The devastating landslides in H.P. need more intensive scientific studies and engineering measures focused on the problem of landslides. As per the first step, it will be necessary to prepare zoning maps of landslides and rock fall prone areas through geological and geo technical studies. The landslide prone areas should avoided while locating new settlement or buildings, and those, which are already occupied, should either be resettled or protective measures undertaken based on expert advice. The landslide proneness of the districts as compiled by the BMTPC is as under:
Landslide Prone Areas of Himachal Pradesh
(Area in square kilometer)
|District||Sever to very High||High||Moderate to Low||Unlikely||Total Area|
|Lahaul & Spiti||127||11637||1825||2||13591|
Source: BMTPC, Landslide Hazard Zonation Atlas of India.

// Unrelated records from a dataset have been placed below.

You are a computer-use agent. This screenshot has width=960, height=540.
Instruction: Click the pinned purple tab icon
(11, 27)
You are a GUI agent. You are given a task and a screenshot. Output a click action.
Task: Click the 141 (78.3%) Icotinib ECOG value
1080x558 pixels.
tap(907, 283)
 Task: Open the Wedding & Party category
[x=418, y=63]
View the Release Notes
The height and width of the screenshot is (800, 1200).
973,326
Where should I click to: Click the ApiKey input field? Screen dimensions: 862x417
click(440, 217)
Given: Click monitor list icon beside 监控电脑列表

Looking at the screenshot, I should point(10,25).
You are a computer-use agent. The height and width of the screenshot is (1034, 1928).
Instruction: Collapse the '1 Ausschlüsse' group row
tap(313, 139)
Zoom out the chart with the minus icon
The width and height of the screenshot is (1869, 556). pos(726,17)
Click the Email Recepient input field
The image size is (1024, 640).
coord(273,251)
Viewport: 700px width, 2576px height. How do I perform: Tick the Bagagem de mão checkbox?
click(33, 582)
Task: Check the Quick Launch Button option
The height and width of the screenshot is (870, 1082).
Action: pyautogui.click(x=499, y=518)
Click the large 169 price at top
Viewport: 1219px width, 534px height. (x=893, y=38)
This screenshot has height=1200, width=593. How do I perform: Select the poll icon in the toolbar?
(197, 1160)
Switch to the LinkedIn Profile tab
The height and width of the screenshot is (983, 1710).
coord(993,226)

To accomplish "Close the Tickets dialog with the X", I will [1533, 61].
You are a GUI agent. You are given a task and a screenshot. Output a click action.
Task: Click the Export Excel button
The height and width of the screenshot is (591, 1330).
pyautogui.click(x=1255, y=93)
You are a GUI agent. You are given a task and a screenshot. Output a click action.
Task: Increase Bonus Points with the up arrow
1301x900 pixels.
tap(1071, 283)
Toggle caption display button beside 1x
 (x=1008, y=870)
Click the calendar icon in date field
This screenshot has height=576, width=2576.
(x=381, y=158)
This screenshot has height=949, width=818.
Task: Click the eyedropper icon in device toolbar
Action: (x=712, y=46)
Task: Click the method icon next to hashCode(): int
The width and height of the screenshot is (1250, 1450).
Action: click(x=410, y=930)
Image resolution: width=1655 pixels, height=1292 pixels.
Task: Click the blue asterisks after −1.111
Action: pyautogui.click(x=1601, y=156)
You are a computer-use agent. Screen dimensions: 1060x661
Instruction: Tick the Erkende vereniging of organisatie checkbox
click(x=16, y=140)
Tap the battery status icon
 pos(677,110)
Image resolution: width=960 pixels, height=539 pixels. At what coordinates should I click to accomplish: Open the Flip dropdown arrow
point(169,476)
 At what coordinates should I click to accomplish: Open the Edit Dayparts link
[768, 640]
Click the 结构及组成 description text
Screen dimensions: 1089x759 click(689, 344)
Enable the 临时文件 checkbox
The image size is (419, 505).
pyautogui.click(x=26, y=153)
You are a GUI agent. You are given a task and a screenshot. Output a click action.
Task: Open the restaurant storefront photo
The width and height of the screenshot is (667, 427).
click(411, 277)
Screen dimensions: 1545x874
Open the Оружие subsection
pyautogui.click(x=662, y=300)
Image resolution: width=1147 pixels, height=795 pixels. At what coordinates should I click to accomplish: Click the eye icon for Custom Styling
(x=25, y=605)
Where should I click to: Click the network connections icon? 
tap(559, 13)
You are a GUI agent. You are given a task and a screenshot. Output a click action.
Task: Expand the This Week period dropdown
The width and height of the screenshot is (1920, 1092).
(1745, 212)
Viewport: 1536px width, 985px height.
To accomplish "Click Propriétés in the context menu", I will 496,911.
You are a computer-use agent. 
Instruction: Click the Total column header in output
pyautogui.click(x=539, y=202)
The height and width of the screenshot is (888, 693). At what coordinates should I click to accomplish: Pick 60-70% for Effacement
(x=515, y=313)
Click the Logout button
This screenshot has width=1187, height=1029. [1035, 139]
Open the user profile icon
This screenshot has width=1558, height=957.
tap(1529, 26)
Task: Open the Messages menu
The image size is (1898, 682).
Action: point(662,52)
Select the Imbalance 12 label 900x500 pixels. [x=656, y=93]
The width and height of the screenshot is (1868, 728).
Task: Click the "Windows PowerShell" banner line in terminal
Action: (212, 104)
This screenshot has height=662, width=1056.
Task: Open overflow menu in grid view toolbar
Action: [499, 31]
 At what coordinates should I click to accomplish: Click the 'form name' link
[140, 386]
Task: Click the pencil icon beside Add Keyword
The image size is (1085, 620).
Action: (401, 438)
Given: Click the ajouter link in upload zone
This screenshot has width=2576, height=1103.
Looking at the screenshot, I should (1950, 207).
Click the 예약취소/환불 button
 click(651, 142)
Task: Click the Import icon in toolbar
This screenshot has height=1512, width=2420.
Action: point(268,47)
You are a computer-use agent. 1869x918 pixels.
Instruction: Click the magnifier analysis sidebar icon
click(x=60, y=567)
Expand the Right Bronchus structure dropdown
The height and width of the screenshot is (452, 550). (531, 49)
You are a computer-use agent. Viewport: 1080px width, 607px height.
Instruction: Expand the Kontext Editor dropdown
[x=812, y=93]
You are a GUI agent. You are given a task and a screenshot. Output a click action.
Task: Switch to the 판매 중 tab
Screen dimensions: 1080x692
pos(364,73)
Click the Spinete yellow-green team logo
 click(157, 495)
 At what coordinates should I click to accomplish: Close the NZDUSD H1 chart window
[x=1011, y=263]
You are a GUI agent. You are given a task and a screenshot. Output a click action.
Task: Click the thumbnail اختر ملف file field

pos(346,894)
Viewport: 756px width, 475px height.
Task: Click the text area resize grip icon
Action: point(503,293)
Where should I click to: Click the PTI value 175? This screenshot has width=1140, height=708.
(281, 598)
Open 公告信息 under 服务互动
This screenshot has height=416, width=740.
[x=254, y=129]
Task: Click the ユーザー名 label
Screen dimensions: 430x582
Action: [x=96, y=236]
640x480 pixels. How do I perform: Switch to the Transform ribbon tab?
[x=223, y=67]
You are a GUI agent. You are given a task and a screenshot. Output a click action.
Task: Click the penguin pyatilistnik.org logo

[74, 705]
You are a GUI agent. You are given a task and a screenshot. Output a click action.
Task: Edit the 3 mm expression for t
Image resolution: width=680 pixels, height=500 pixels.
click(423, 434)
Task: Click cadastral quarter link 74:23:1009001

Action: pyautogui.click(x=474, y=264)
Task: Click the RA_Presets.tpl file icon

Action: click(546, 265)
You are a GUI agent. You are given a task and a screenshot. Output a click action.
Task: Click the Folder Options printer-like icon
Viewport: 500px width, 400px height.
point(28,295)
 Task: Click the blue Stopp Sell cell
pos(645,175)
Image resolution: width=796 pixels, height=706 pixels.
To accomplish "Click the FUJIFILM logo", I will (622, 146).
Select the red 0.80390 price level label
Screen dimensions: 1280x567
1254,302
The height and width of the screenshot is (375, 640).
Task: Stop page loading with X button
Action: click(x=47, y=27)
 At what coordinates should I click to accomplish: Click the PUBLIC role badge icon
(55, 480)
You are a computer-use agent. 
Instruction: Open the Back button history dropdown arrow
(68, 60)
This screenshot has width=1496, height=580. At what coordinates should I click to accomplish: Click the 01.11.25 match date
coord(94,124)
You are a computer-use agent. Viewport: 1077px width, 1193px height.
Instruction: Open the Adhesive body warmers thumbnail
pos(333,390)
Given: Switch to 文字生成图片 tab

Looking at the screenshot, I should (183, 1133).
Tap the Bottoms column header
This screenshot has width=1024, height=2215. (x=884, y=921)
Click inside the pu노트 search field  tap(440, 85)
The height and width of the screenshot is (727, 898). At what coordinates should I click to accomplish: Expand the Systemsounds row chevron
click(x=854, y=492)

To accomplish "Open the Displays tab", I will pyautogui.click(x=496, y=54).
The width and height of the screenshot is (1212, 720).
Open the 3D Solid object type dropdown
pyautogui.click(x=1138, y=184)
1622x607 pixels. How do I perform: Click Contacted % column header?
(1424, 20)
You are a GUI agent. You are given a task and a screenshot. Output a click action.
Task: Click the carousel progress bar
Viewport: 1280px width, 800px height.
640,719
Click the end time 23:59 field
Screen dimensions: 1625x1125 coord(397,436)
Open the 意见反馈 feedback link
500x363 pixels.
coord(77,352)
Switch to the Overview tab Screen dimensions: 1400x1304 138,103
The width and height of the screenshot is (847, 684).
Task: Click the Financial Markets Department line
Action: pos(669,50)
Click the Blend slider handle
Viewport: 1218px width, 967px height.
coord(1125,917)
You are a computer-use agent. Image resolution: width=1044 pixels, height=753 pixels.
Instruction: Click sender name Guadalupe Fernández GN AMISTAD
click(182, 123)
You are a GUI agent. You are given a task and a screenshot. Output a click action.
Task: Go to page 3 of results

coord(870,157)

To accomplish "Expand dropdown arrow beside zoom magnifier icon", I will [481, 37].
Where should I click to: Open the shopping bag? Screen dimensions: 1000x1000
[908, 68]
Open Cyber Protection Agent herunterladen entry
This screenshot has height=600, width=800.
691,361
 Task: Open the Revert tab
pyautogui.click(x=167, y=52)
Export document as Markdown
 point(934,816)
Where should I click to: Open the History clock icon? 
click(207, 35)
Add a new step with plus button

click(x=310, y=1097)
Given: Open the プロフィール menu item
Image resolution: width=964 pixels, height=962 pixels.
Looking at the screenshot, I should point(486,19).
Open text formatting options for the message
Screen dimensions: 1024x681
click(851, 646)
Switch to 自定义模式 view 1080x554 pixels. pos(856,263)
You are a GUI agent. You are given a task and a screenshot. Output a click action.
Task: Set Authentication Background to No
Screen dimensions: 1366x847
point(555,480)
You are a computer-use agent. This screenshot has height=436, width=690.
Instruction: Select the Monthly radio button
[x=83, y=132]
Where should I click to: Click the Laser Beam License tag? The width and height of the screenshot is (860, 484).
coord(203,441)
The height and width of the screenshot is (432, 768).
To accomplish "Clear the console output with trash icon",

The higher hills comprising the districts of Kinnaur, Lahaul & Spiti, Chamba, and Kullu are particularly vulnerable to the hazards of avalanches, and the destruction caused as a result of avalanches in the past in Himachal Pradesh though not widespread is confined to the higher reaches of the state only. Avalanches have also the history of damage in Himachal Pradesh. The prominent avalanches in Himachal Pradesh are:
|Lahaul & Spiti||Jan 1975||Earthquake shocks triggered the avalanche of great dimensions damaging road net work|
|Lahaul & Spiti||Mar 1978||About 30 people killed, road and properity damaged.|
|Mar 1979||About 237 people killed . Communication disrupted|
|Tinku||Mar 1991||Tinku avalanche occurs every year 4-5 times from Jan to March. Road was blocked for 40 days in 1991|
|Sept.1995||Due to avalanche, huge chunk of debris came down which later changed into flood|
Floods are another from of natural disaster which the state experiences every year. Due to the diverse topography of the area, the flood problem in the state is largely isolated in Nature. High monsoon rains in the area of the Shiwalik and lower and mid Himalayan ranges cause extensive floods during rainy seasons. In the upper reaches of the Beas and Satuj valley the main problems are flash floods and bank erosion because of the steep slopes of rivers and high river flows due to heavy rains. Often the flash caused due to cloudbursts, glacial lake outbursts and temporary blockade of the river channels have been also observed. As a result of breaches in embankments and damage to various utilities such as irrigation/flood control schemes and houses are also observed.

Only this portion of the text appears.